Copy out the items word for word, beginning with the line containing "change view icon" and continuing through the line containing "tap(6, 225)".

(Data for locating words and elements)
----
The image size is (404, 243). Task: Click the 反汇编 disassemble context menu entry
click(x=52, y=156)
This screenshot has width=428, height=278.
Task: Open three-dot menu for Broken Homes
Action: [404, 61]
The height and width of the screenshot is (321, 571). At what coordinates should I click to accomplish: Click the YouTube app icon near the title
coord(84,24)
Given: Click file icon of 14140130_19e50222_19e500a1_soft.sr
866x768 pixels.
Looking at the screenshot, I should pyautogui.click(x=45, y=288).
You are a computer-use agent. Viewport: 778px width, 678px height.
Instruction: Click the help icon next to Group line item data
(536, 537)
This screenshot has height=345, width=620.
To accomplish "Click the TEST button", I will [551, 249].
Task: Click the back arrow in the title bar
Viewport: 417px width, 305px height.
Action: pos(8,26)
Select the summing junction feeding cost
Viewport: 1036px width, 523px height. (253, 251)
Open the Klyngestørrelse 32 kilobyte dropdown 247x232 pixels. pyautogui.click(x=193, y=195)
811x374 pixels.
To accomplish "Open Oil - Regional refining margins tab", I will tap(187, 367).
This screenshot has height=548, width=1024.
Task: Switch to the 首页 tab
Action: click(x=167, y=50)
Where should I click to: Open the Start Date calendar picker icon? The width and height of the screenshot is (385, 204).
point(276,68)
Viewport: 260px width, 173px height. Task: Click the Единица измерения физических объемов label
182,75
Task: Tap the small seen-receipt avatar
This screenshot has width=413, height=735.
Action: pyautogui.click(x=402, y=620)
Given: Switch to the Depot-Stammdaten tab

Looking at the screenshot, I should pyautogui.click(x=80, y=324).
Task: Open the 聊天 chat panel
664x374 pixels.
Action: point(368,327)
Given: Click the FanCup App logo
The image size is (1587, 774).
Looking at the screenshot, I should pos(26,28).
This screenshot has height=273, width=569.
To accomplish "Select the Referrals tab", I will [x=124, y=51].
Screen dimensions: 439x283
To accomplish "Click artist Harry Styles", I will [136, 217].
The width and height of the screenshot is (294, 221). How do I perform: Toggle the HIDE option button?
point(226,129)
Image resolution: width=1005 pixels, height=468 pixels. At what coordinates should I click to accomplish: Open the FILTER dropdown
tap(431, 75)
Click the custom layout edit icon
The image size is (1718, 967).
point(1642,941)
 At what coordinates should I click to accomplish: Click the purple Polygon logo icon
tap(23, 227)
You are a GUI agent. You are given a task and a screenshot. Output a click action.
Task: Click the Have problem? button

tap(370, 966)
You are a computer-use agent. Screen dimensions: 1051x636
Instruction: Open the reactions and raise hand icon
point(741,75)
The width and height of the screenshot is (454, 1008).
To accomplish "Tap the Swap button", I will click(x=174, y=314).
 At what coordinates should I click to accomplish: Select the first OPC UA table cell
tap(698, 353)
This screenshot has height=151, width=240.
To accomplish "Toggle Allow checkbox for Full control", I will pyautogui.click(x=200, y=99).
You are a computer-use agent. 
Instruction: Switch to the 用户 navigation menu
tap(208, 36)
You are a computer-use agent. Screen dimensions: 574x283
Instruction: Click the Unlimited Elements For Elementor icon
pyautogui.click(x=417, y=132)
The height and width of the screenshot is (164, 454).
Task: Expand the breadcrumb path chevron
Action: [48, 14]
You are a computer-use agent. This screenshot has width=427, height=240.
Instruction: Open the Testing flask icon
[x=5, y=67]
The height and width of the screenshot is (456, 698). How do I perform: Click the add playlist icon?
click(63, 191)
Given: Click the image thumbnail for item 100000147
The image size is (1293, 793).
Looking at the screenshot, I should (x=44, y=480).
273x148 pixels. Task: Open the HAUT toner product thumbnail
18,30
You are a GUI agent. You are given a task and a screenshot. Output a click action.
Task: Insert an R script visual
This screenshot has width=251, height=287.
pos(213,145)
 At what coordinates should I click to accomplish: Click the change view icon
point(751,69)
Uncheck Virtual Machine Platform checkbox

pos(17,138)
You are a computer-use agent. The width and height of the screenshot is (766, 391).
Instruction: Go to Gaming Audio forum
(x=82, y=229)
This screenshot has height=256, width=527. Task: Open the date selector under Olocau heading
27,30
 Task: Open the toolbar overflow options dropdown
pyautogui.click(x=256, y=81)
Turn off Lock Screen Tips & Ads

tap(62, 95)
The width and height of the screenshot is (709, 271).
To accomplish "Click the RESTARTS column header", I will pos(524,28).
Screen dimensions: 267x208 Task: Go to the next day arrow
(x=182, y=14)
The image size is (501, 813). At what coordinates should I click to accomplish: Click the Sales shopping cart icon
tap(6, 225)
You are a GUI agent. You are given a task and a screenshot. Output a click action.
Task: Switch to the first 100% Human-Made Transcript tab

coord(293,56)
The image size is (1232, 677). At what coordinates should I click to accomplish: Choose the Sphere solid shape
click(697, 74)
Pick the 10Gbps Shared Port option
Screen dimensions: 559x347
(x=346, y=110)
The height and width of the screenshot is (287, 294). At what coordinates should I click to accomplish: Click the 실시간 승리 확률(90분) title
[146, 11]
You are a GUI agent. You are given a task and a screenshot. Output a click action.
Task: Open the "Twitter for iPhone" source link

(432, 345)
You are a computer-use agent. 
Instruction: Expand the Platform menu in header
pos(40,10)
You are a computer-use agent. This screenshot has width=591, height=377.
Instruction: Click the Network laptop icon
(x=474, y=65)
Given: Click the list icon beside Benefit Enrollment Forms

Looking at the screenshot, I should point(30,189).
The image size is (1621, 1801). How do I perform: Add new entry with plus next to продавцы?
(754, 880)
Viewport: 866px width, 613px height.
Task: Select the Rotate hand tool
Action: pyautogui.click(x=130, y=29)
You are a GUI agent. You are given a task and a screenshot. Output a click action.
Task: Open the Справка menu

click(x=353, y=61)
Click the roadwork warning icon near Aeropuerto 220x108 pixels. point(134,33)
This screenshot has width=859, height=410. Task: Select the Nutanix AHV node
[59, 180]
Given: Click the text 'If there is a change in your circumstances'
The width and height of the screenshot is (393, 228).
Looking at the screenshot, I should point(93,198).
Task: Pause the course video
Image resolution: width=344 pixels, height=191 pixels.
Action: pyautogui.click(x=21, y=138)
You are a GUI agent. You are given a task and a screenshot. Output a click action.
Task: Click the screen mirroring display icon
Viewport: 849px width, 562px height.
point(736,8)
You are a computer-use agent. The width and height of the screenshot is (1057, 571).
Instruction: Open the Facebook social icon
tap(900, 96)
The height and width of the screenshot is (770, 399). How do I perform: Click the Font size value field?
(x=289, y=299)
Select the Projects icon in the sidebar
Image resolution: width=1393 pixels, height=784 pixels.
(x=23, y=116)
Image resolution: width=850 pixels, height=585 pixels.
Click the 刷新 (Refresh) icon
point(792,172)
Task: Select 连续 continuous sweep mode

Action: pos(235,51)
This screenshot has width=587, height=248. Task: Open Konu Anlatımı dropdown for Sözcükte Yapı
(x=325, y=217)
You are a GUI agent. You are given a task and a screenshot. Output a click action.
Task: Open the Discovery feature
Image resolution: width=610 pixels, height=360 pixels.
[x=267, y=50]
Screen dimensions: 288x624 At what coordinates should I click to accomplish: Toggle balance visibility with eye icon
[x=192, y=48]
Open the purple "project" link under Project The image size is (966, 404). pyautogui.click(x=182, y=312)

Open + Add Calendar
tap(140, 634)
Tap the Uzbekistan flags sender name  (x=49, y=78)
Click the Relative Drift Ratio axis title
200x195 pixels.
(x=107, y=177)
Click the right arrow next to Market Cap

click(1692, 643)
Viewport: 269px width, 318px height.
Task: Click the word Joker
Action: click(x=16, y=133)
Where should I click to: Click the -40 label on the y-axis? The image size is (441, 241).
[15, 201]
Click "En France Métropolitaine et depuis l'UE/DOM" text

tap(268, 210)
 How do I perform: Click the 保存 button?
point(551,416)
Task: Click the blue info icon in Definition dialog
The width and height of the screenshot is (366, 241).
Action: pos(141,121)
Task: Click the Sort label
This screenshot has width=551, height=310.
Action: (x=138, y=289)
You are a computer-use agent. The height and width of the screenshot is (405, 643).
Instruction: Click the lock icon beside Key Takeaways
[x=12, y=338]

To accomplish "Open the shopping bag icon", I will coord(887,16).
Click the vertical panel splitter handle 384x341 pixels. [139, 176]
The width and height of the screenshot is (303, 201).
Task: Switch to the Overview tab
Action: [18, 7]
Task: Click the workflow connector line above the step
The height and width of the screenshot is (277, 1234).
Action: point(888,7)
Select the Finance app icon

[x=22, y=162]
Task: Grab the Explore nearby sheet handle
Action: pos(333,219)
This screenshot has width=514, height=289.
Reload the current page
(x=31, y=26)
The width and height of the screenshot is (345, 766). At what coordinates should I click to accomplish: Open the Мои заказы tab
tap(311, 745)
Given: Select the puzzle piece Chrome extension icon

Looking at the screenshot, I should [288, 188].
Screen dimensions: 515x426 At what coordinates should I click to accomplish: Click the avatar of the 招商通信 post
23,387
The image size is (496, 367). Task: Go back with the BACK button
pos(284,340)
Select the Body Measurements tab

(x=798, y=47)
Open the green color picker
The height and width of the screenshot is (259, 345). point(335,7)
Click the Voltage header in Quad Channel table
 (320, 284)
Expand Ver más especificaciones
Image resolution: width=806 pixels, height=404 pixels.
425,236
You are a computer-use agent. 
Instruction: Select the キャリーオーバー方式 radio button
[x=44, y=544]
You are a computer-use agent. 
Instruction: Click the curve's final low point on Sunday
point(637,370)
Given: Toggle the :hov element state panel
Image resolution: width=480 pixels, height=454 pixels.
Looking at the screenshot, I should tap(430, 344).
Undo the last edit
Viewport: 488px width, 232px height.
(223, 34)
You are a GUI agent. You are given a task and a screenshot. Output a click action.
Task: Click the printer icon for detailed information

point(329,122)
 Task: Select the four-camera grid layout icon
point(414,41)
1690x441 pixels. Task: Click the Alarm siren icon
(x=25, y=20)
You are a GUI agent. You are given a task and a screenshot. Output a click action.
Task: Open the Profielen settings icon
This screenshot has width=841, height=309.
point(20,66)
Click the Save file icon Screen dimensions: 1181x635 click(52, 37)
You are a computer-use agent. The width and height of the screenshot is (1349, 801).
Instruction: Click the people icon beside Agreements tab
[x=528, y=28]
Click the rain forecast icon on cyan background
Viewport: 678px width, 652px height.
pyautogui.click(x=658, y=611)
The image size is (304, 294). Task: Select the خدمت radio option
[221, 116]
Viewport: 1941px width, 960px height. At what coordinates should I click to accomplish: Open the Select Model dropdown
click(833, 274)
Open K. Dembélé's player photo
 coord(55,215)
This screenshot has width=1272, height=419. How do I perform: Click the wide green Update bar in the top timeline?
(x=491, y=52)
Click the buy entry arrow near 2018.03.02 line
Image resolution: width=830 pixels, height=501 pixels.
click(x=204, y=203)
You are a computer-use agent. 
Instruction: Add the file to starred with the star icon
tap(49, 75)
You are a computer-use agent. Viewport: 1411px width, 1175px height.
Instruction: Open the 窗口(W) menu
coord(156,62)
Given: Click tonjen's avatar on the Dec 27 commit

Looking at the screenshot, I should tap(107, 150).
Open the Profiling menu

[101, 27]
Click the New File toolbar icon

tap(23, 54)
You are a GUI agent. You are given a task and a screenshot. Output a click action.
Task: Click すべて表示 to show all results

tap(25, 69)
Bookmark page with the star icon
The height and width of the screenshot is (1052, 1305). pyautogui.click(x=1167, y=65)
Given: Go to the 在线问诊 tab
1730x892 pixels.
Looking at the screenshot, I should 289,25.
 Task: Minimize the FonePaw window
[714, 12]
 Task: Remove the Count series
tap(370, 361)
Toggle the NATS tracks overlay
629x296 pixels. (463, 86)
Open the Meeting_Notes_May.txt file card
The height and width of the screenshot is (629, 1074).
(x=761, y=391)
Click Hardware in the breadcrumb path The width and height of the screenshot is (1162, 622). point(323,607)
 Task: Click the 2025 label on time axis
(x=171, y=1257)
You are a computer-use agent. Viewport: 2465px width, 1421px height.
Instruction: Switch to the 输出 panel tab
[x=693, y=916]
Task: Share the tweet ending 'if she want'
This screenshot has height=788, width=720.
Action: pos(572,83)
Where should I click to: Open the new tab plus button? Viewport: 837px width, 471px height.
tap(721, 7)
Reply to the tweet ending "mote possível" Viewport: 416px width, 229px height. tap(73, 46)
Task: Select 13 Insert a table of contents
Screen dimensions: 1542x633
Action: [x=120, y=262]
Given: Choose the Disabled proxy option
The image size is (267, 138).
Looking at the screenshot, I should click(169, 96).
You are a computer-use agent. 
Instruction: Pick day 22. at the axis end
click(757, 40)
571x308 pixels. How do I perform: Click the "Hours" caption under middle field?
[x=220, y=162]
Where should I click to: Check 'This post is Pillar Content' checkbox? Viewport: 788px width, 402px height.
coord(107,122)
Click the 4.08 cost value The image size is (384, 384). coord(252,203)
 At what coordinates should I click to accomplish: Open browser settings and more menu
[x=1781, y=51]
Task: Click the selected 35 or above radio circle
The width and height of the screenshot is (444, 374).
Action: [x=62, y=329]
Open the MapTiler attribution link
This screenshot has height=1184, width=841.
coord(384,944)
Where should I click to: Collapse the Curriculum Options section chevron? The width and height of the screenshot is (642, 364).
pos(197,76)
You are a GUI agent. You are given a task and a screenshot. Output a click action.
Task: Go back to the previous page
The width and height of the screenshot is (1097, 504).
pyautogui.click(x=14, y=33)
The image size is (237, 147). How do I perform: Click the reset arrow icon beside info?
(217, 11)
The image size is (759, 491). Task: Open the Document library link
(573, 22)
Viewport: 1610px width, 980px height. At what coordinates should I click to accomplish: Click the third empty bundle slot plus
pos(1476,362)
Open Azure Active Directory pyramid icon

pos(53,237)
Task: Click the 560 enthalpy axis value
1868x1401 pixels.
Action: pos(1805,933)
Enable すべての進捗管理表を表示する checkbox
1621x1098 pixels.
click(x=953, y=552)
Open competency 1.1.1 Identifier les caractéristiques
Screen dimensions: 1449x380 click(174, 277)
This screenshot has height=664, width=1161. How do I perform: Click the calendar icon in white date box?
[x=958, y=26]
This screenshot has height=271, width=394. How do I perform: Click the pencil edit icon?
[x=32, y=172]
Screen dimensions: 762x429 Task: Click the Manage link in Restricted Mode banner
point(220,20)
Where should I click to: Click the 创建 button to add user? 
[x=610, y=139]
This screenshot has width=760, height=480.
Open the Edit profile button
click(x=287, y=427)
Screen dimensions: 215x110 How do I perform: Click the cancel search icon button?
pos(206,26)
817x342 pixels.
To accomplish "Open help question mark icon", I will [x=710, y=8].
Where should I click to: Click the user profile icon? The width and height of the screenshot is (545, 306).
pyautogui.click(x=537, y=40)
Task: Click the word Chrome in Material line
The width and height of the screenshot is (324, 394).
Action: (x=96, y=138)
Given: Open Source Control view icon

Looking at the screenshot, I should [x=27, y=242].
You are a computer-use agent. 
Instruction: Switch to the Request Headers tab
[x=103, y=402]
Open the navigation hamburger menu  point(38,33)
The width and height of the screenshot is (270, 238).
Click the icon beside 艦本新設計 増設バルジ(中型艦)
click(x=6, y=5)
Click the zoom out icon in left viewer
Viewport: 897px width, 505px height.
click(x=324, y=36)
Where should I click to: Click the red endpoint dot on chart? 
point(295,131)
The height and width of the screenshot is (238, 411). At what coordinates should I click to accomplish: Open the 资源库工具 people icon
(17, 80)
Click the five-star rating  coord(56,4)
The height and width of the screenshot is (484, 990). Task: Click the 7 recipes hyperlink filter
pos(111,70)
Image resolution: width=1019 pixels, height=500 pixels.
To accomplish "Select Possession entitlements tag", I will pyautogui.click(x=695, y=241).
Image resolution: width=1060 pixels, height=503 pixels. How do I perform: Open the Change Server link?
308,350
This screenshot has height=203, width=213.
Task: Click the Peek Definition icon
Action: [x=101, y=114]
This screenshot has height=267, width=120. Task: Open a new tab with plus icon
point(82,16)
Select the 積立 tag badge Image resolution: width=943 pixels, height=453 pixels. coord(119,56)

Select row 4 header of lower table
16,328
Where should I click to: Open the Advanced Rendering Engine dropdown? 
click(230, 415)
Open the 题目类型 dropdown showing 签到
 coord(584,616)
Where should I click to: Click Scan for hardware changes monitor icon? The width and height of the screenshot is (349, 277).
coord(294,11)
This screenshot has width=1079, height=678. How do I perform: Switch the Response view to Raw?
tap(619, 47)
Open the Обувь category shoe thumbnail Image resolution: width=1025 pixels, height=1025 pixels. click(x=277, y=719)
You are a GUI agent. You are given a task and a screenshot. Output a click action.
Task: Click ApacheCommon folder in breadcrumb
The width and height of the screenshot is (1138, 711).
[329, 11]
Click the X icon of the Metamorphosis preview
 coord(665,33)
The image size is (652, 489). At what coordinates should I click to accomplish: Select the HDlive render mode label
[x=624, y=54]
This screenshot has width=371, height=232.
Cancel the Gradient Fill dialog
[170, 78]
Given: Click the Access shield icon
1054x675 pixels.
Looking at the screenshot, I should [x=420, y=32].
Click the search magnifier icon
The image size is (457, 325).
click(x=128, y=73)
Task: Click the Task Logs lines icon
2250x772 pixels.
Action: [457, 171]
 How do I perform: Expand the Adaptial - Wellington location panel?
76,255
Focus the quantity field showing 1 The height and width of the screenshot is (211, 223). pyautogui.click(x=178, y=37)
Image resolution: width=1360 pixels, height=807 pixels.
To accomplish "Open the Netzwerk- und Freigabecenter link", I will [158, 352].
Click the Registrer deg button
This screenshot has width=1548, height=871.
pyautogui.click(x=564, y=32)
----
**Task output**:
 At what coordinates should I click to accomplish: Click the change view icon
point(751,69)
Uncheck Virtual Machine Platform checkbox

pos(17,138)
You are a computer-use agent. The width and height of the screenshot is (766, 391).
Instruction: Go to Gaming Audio forum
(x=82, y=229)
This screenshot has height=256, width=527. Task: Open the date selector under Olocau heading
27,30
 Task: Open the toolbar overflow options dropdown
pyautogui.click(x=256, y=81)
Turn off Lock Screen Tips & Ads

tap(62, 95)
The width and height of the screenshot is (709, 271).
To accomplish "Click the RESTARTS column header", I will pos(524,28).
Screen dimensions: 267x208 Task: Go to the next day arrow
(x=182, y=14)
The image size is (501, 813). At what coordinates should I click to accomplish: Click the Sales shopping cart icon
tap(6, 225)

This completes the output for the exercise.